What is being asked: Every entry that follows should be output again, word for word.
-------- Information
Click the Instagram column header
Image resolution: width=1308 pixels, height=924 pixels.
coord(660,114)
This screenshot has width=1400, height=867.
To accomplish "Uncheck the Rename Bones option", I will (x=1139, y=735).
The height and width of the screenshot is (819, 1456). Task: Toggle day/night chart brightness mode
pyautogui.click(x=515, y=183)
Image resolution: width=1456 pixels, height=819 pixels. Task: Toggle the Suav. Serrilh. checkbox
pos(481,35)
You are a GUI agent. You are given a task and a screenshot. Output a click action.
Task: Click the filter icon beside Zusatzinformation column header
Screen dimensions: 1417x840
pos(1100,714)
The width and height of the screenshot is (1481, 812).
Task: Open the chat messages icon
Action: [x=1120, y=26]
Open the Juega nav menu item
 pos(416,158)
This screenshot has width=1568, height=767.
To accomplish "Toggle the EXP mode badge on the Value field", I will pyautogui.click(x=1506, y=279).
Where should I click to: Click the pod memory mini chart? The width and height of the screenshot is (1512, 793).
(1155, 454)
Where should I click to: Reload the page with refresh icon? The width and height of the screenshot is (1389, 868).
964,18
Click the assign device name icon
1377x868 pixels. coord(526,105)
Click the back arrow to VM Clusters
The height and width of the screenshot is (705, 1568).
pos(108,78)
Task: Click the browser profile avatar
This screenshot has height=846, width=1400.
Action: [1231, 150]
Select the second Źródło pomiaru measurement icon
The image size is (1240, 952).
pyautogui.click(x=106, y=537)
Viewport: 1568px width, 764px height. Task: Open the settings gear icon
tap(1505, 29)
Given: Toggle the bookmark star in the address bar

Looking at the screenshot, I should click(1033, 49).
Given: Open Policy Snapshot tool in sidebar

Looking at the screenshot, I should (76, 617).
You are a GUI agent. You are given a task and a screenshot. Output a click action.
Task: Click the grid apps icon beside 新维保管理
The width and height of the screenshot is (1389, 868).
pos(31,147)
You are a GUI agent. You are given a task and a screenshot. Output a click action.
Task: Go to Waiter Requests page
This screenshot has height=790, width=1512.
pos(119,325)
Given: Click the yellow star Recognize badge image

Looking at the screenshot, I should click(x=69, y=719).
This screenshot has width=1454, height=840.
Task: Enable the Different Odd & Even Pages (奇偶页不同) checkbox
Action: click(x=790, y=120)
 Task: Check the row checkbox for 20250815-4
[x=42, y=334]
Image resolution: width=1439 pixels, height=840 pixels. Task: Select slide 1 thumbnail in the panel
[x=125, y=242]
----------------
Task answer:
Click the Instagram column header
Image resolution: width=1308 pixels, height=924 pixels.
coord(660,114)
This screenshot has width=1400, height=867.
To accomplish "Uncheck the Rename Bones option", I will (x=1139, y=735).
The height and width of the screenshot is (819, 1456). Task: Toggle day/night chart brightness mode
pyautogui.click(x=515, y=183)
Image resolution: width=1456 pixels, height=819 pixels. Task: Toggle the Suav. Serrilh. checkbox
pos(481,35)
You are a GUI agent. You are given a task and a screenshot. Output a click action.
Task: Click the filter icon beside Zusatzinformation column header
Screen dimensions: 1417x840
pos(1100,714)
The width and height of the screenshot is (1481, 812).
Task: Open the chat messages icon
Action: [x=1120, y=26]
Open the Juega nav menu item
 pos(416,158)
This screenshot has width=1568, height=767.
To accomplish "Toggle the EXP mode badge on the Value field", I will pyautogui.click(x=1506, y=279).
Where should I click to: Click the pod memory mini chart? The width and height of the screenshot is (1512, 793).
(1155, 454)
Where should I click to: Reload the page with refresh icon? The width and height of the screenshot is (1389, 868).
964,18
Click the assign device name icon
1377x868 pixels. coord(526,105)
Click the back arrow to VM Clusters
The height and width of the screenshot is (705, 1568).
pos(108,78)
Task: Click the browser profile avatar
This screenshot has height=846, width=1400.
Action: [1231, 150]
Select the second Źródło pomiaru measurement icon
The image size is (1240, 952).
pyautogui.click(x=106, y=537)
Viewport: 1568px width, 764px height. Task: Open the settings gear icon
tap(1505, 29)
Given: Toggle the bookmark star in the address bar

Looking at the screenshot, I should click(1033, 49).
Given: Open Policy Snapshot tool in sidebar

Looking at the screenshot, I should (76, 617).
You are a GUI agent. You are given a task and a screenshot. Output a click action.
Task: Click the grid apps icon beside 新维保管理
The width and height of the screenshot is (1389, 868).
pos(31,147)
You are a GUI agent. You are given a task and a screenshot. Output a click action.
Task: Go to Waiter Requests page
This screenshot has height=790, width=1512.
pos(119,325)
Given: Click the yellow star Recognize badge image

Looking at the screenshot, I should click(x=69, y=719).
This screenshot has width=1454, height=840.
Task: Enable the Different Odd & Even Pages (奇偶页不同) checkbox
Action: click(x=790, y=120)
 Task: Check the row checkbox for 20250815-4
[x=42, y=334]
Image resolution: width=1439 pixels, height=840 pixels. Task: Select slide 1 thumbnail in the panel
[x=125, y=242]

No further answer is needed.